*Exercise aim*.
Whatever pictures the entries hold, omit them, and output exactly the lines from the one containing "Screen dimensions: 1036x864" through the final line.

*Input data*.

______________________________

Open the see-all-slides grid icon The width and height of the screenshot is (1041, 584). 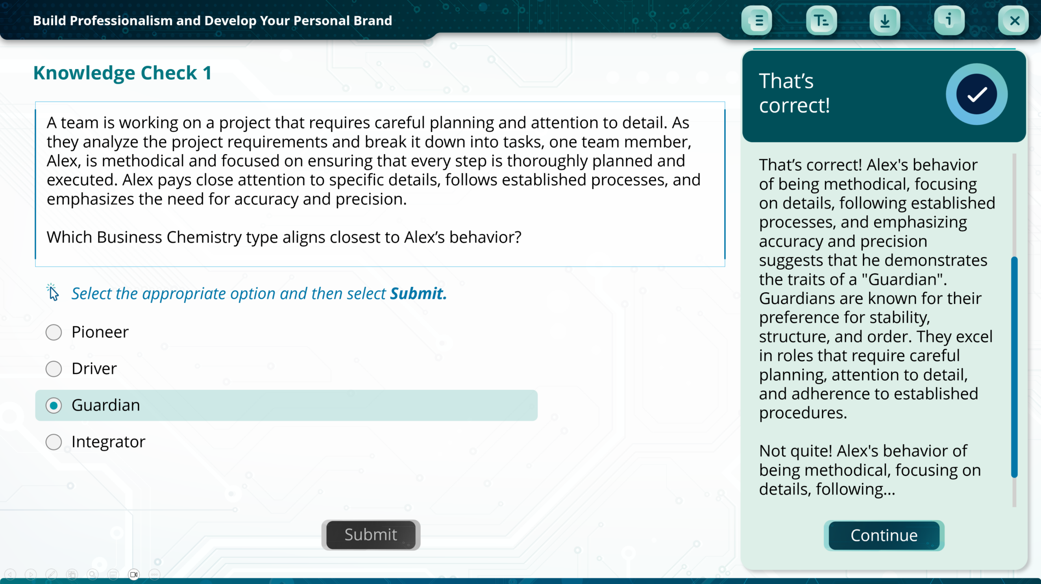(x=72, y=574)
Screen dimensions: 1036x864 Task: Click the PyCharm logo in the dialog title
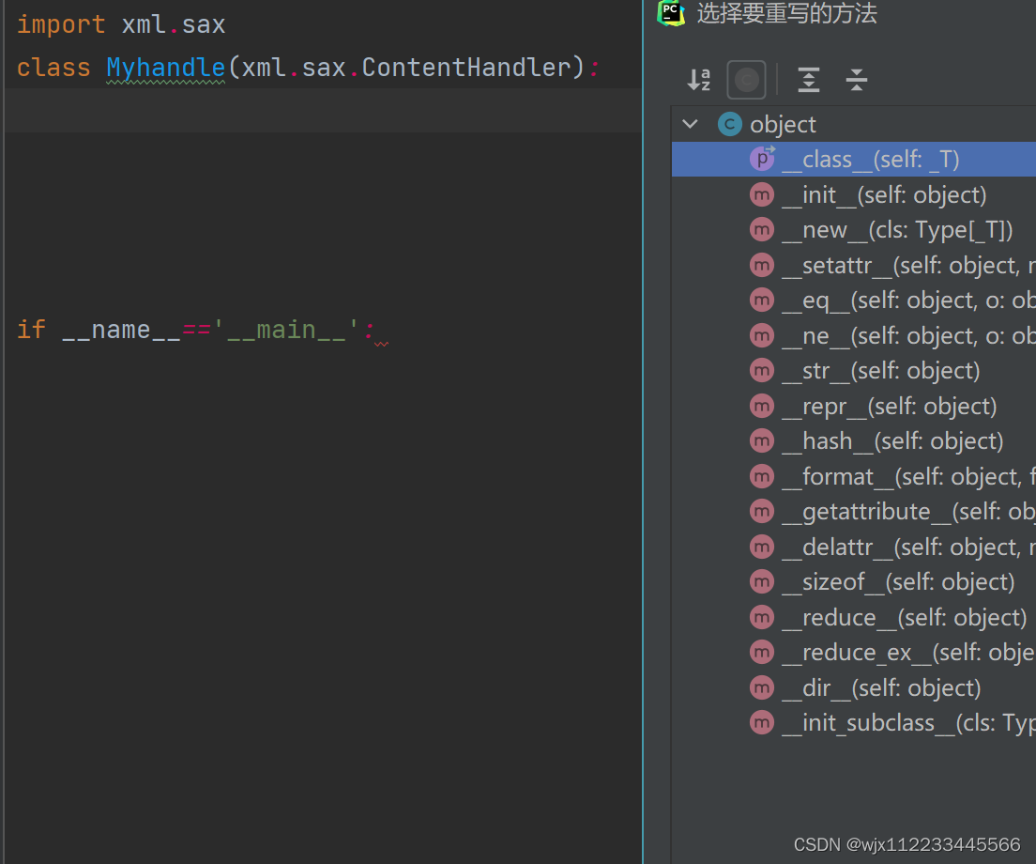671,14
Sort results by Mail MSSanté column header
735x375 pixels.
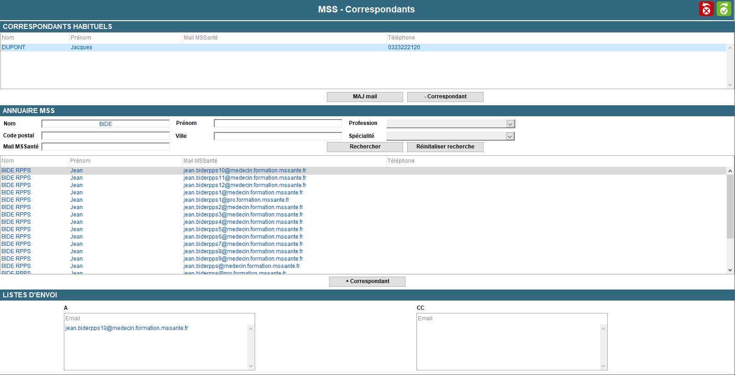(200, 161)
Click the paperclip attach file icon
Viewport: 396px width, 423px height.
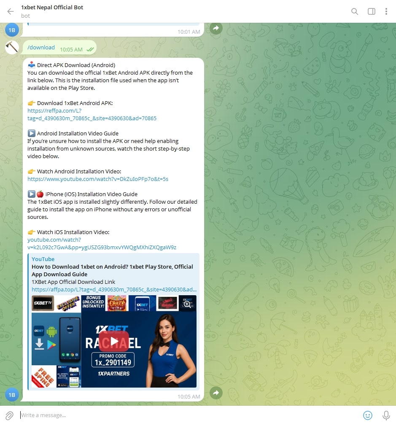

______________________________

*Response box*.
Screen dimensions: 1036x864 Task: Click the PyCharm logo in the dialog title
671,14
Sort results by Mail MSSanté column header
735x375 pixels.
(200, 161)
Click the paperclip attach file icon
Viewport: 396px width, 423px height.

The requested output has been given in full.